Zanny Minton Beddoes
Editor-in-Chief of The Economist
Before she became the Editor-in-Chief of The Economist, Zanny Minton Beddoes was the publication’s economics editor, overseeing its global economics coverage from her base in Washington DC. Before moving to Washington in April 1996, Ms. Minton Beddoes was The Economist’s emerging-markets correspondent based in London. She travelled extensively in Latin America and Eastern Europe, writing editorials and country analyses. She has written surveys of the World Economy, Latin American finance, global finance and Central Asia.

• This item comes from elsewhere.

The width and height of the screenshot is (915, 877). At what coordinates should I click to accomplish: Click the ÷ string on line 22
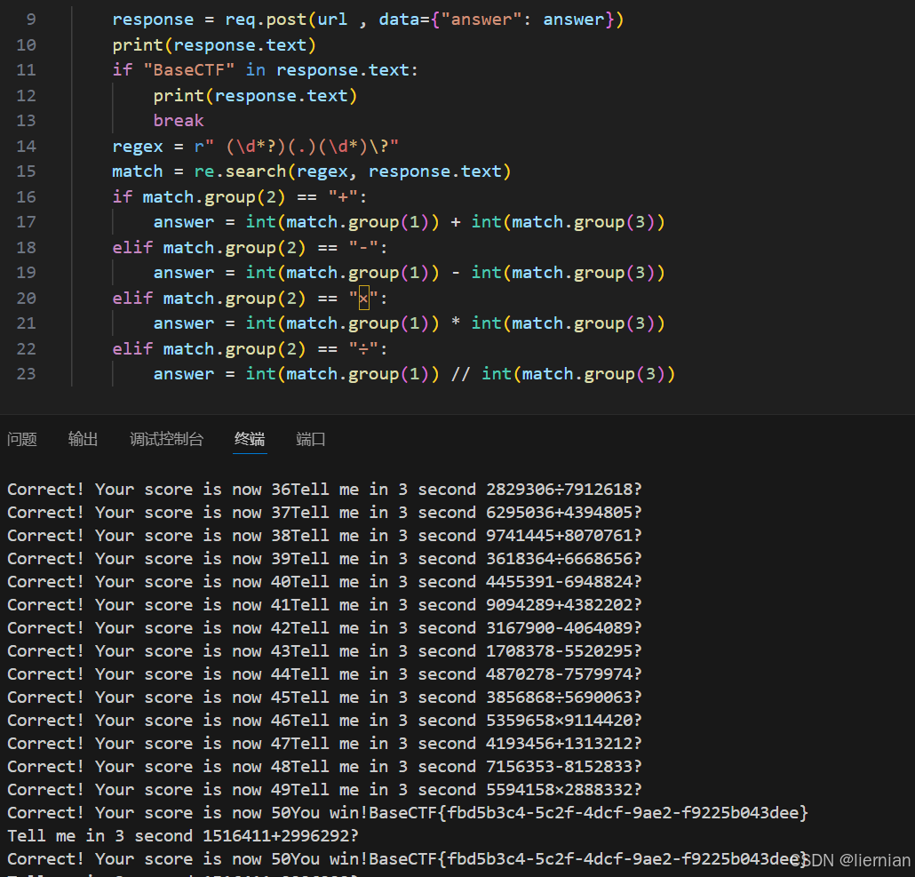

Ms. Minton Beddoes joined The Economist in 1994 after spending two years as an economist at the International Monetary Fund (IMF), where she worked on macroeconomic adjustment programmes in Africa and the transition economies of Eastern Europe. Before joining the IMF, she worked as an adviser to the Minister of Finance in Poland, as part of a small group headed by Professor Jeffrey Sachs of Harvard University. Ms. Minton Beddoes has written extensively about international financial issues including enlargement of the European Union, the future of the International Monetary Fund and economic reform in emerging economies. She has published in Foreign Affairs and Foreign Policy, contributed chapters to several conference volumes and, in 1997, edited Emerging Asia, a book on the future of emerging-markets in Asia, published by the Asian Development Bank. In May 1998, she testified before Congress on the introduction of the Euro. Ms. Minton Beddoes is a regular television and radio commentator on BBC, MSNBC, PBS, NPR, CNN and CNBC.
Zanny Minton Beddoes is the Editor-in-Chief of The Economist, previously, she was the business affairs editor, responsible for the publication's coverage of business, finance and science.